La soglia dei tre anni di servizio negli ultimi tempi è oggetti di particolare interesse in seguito alle sentenze della Cassazione che hanno aperto al risarcimento per chi è vittima di abuso di contratti a tempo determinato da più di 36 mesi e delle indicazioni europee che imporrebbero (ma l’Italia non si è ancora adeguata in questo senso) la stabilizzazione per abuso di contratti a termine.

I requisiti di accesso

Per il momento però i tre anni di servizio non danno diritto a nessun accesso al ruolo particolare, anzi i tre anni di servizio sul sostegno non sono nemmeno sufficienti per accedere alla Mini Call Veloce, fase di assunzione straordinaria interprovinciale che si svolgerà ad agosto sui posti residui (probabilmente pochi) da elenchi regionali per il ruolo e scorrimento della prima fascia sostegno gps.

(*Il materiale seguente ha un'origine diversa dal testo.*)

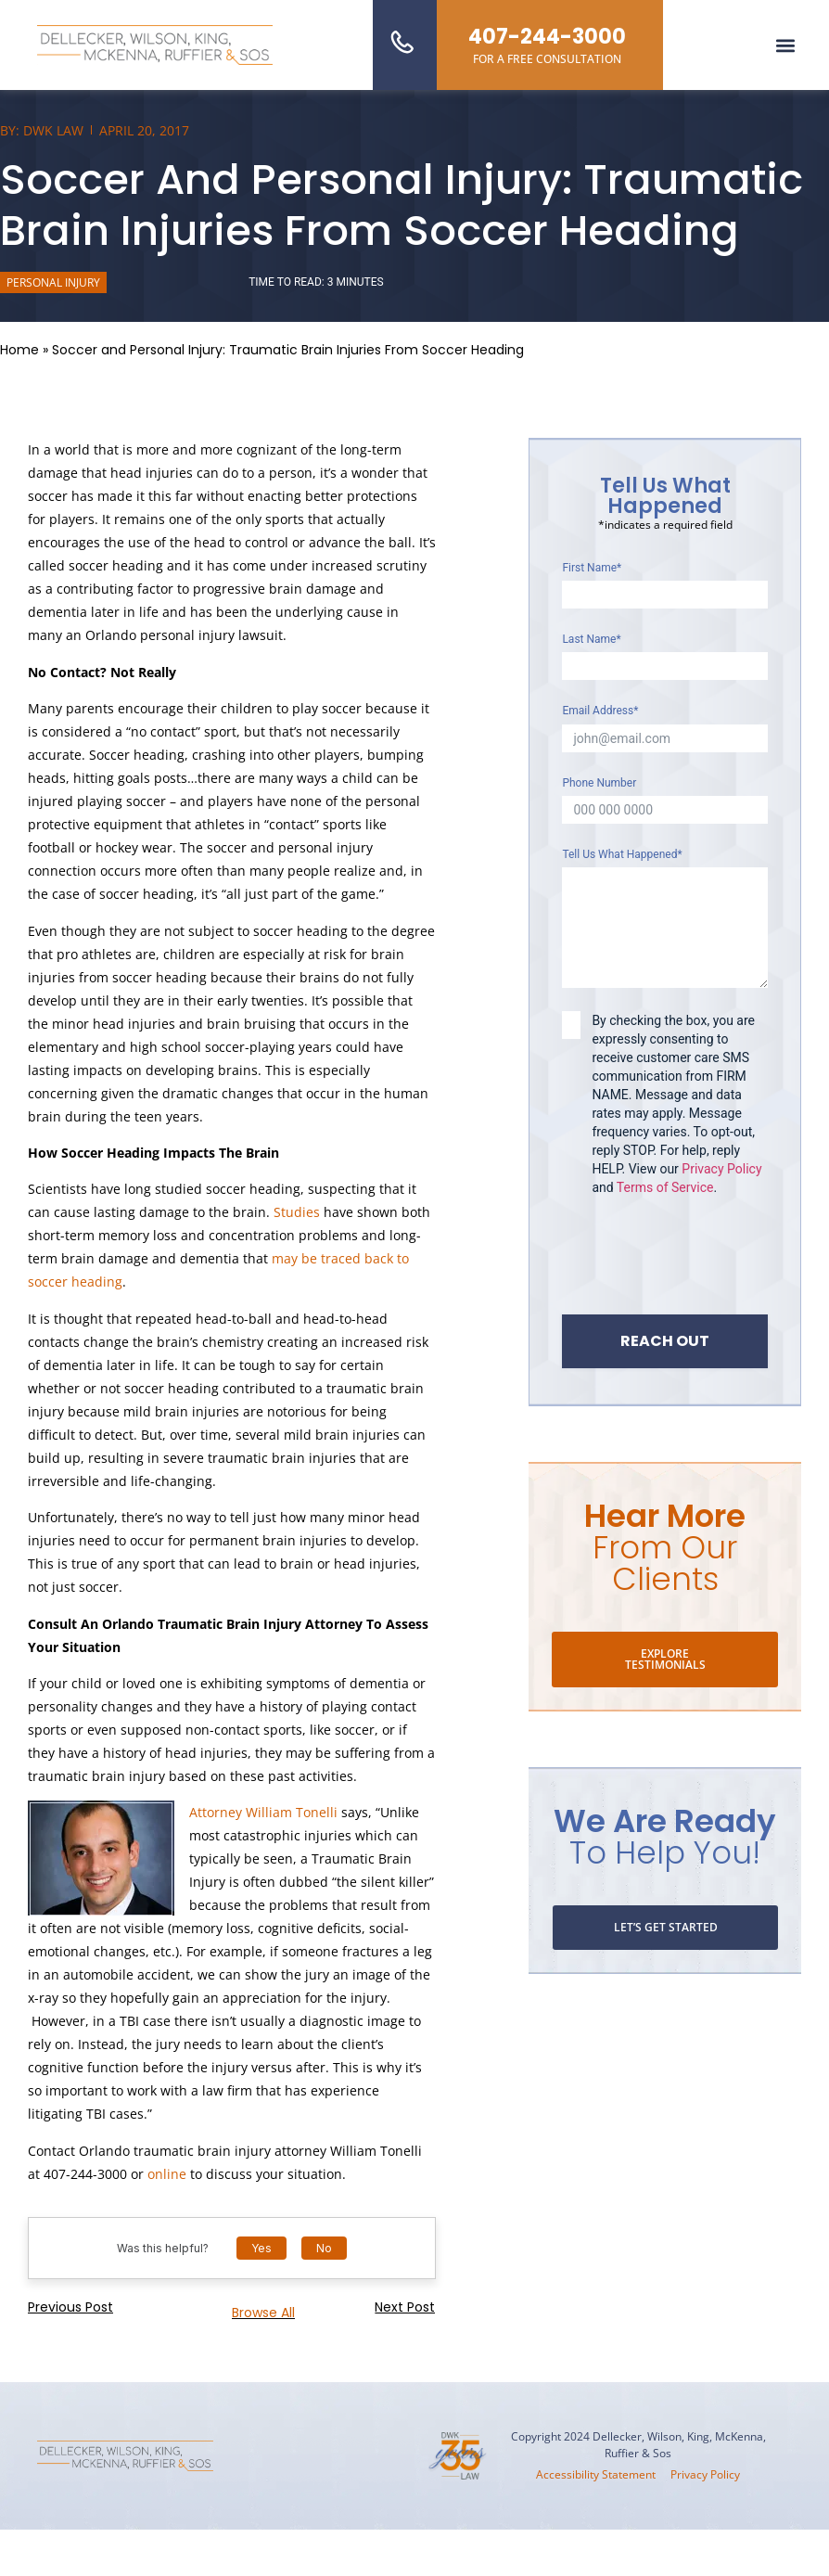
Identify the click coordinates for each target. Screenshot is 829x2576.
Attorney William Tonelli (265, 1812)
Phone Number (599, 782)
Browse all (263, 2312)
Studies (297, 1212)
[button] (786, 45)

Possono accedere alla Mini Call Veloce solo i docenti che hanno diritto a presenziare a pieno titolo nella prima fascia GPS sostegno. Questo significa che bisogna essere specializzati sul sostegno. La partecipazione è riservata a chi ha compilato la richiesta di attribuzione nella propria provincia e non essere risulta rinunciatario. La domanda è quella per le max 150 preferenze in programma dalla metà della prossima settimana.

Questo significa che chi dispone di 36 mesi di servizio ma non è specializzato, non può partecipare alla mini call veloce per il sostegno.

La domanda

Restano fuori anche i docenti già destinatari di una nomina finalizzata al ruolo, essendo ammessi solo quelli privi di nomina a tempo determinato finalizzata al ruolo nella propria provincia dalla prima fascia GPS sostegno.

La domanda per la mini call veloce si potrà presentare dal 14 al 18 agosto, dopo che gli Uffici Scolastici avranno comunicato eventuali posti residui dopo lo scorrimento delle GPS sostegno prima fascia fase provinciale entro il 14 agosto ore 10.

Domanda a cavallo di ferragosto, poi procedura da concludere entro il 21 agosto considerato che incombono il bollettino zero per la conferma dei docenti di sostegno su richiesta delle famiglie e il bollettino uno con l’algoritmo da quest’anno caratterizzato dal nuovo sistema di ripescaggio.